[Material provided]
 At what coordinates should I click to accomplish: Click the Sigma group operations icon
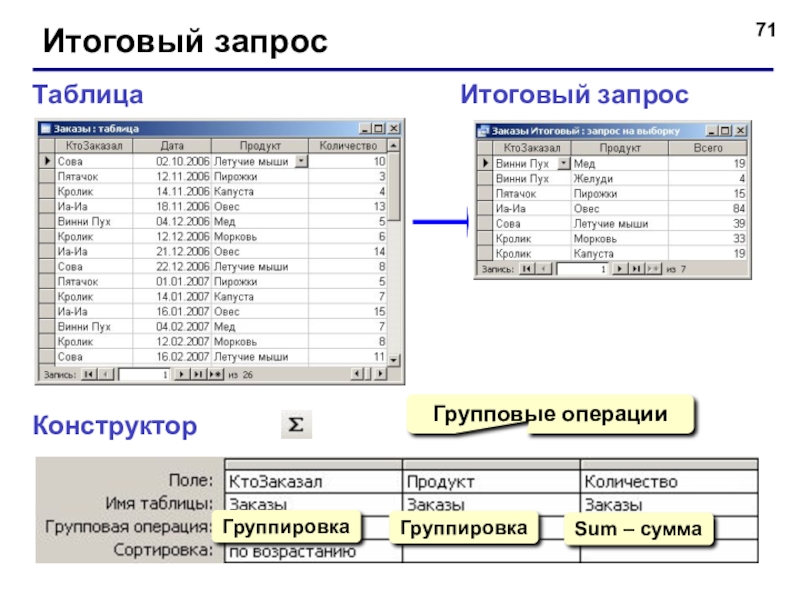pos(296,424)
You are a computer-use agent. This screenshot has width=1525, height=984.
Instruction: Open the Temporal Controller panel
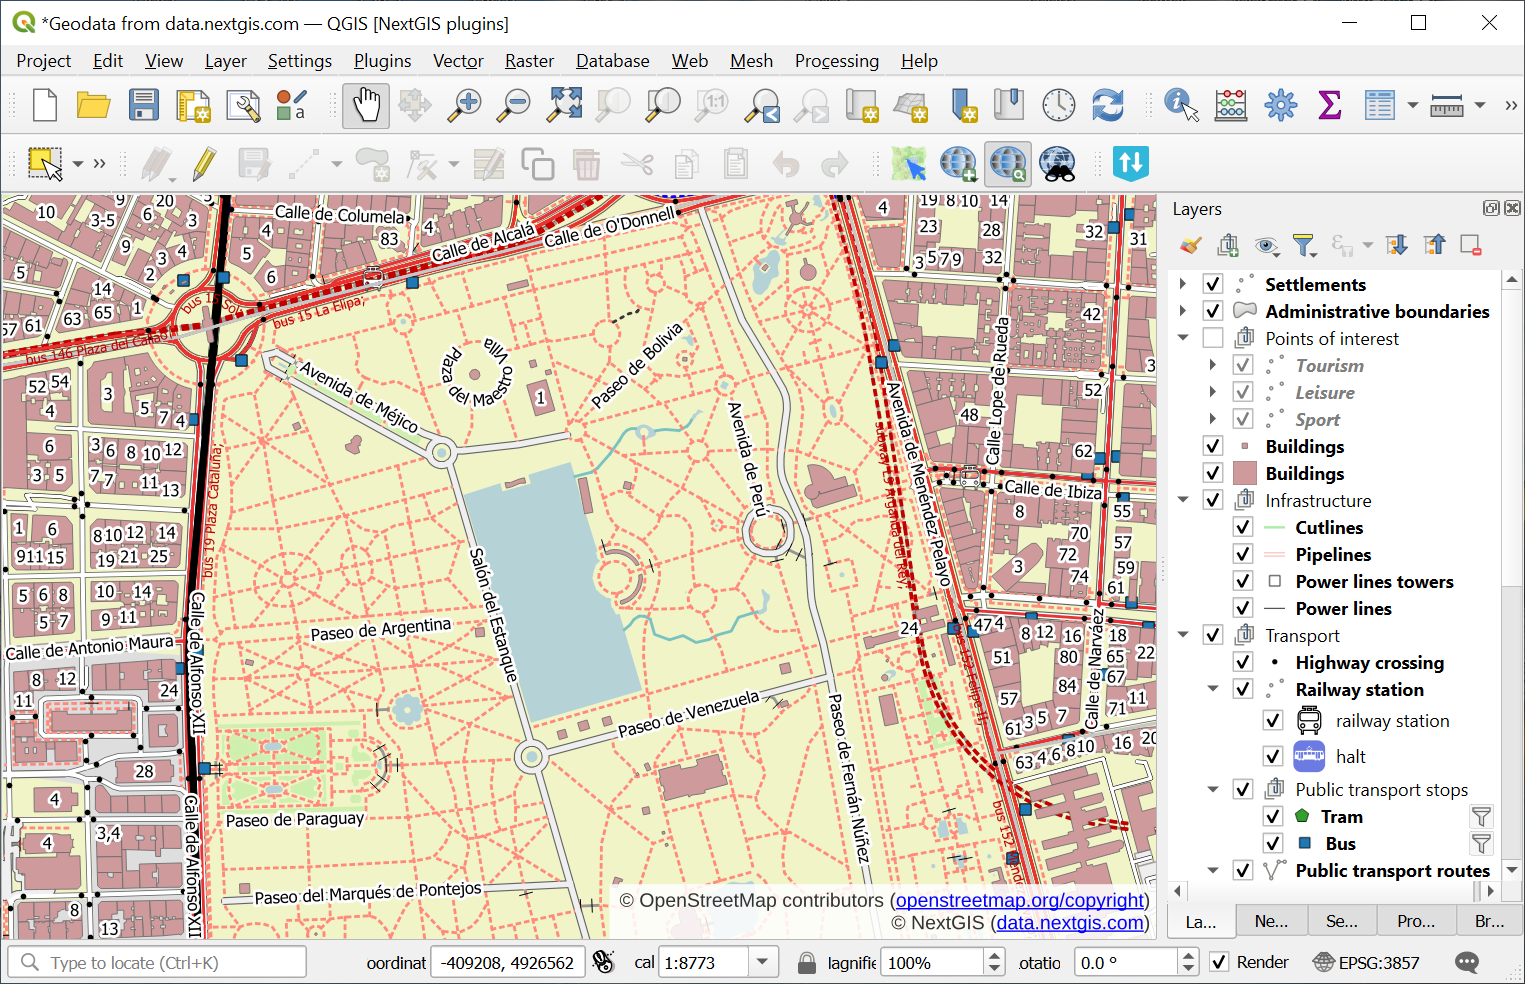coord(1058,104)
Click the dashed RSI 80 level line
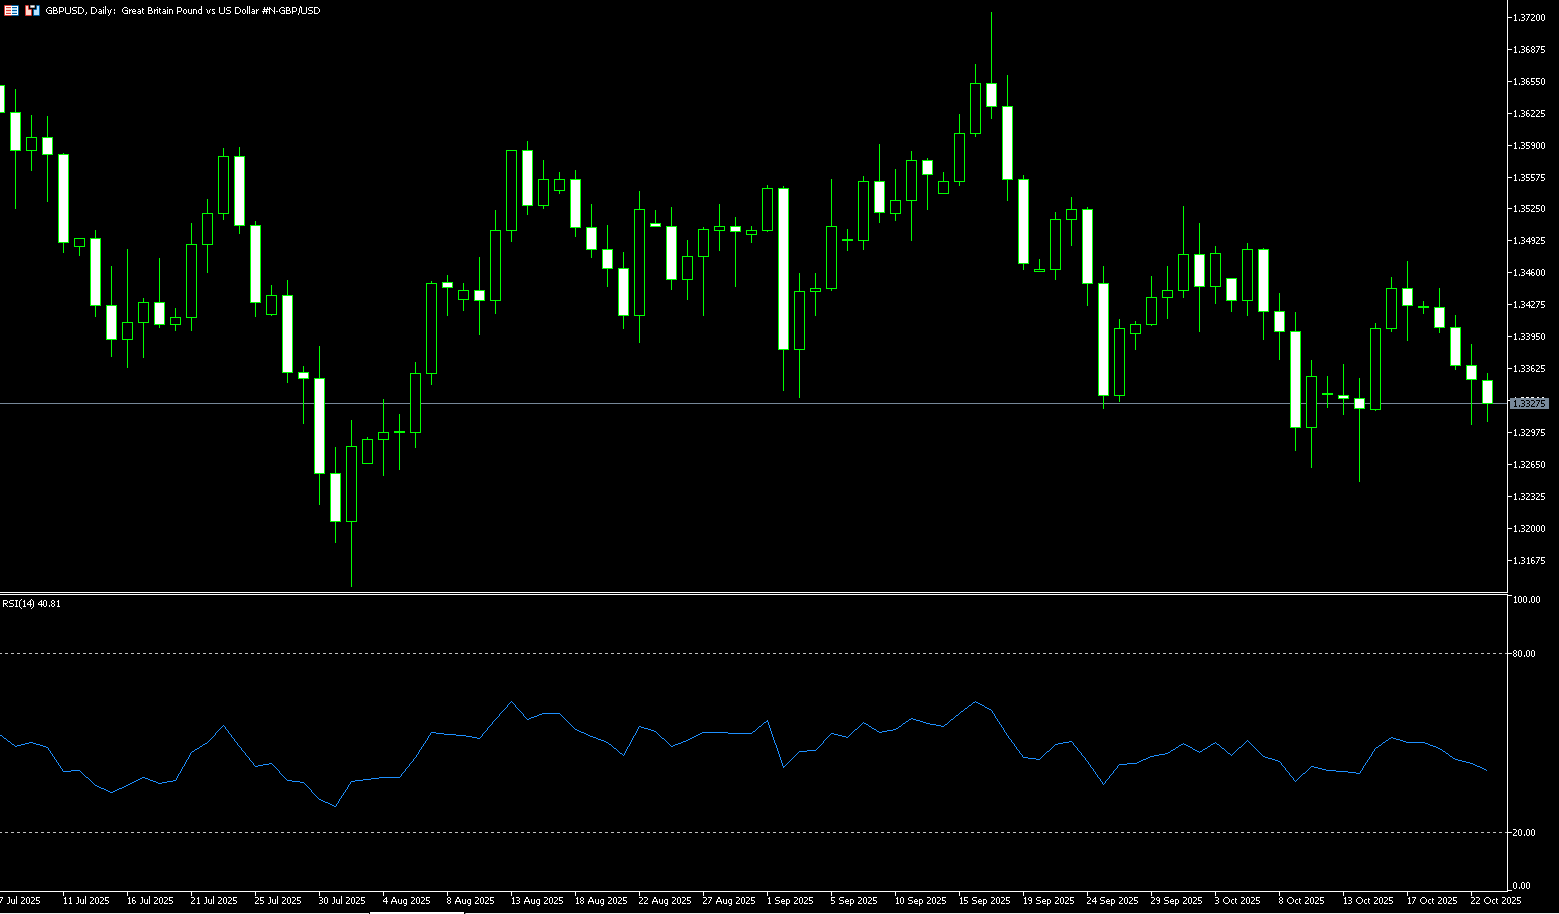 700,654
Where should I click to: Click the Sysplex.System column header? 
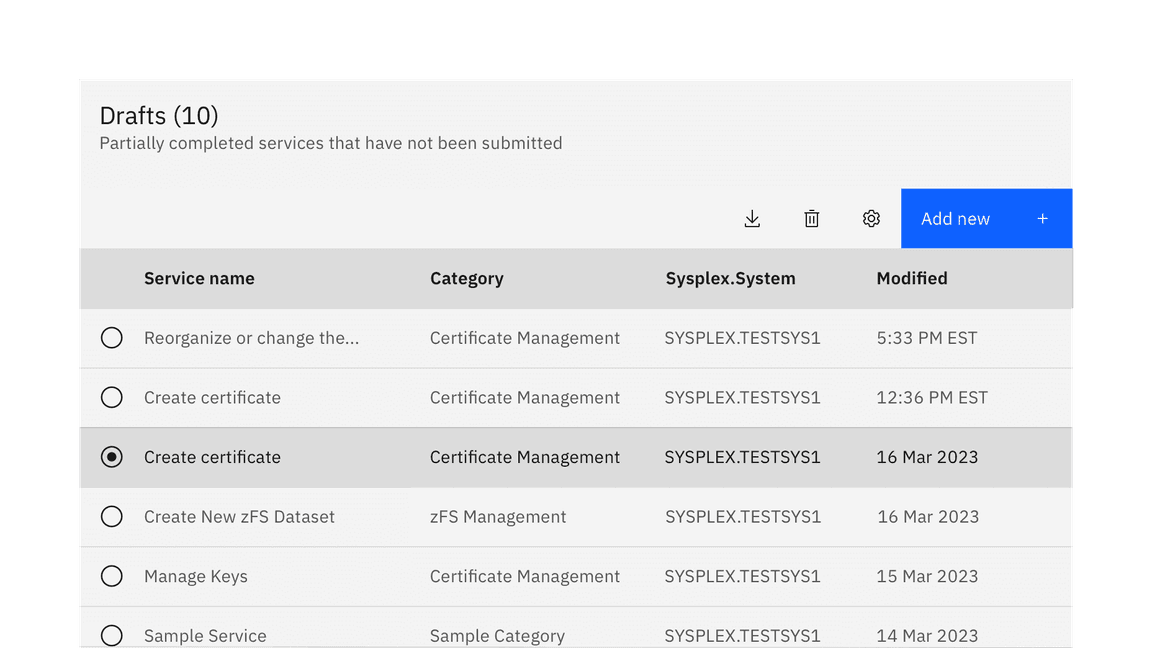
[/Material provided]
— The problem —
Word for word, repeat the lines of data above, omitting every picture.

— Task solution —
 At what coordinates should I click to accomplish: Click the Sigma group operations icon
pos(296,424)
You are a computer-use agent. This screenshot has width=1525, height=984.
Instruction: Open the Temporal Controller panel
coord(1058,104)
Click the dashed RSI 80 level line
 700,654
Where should I click to: Click the Sysplex.System column header? 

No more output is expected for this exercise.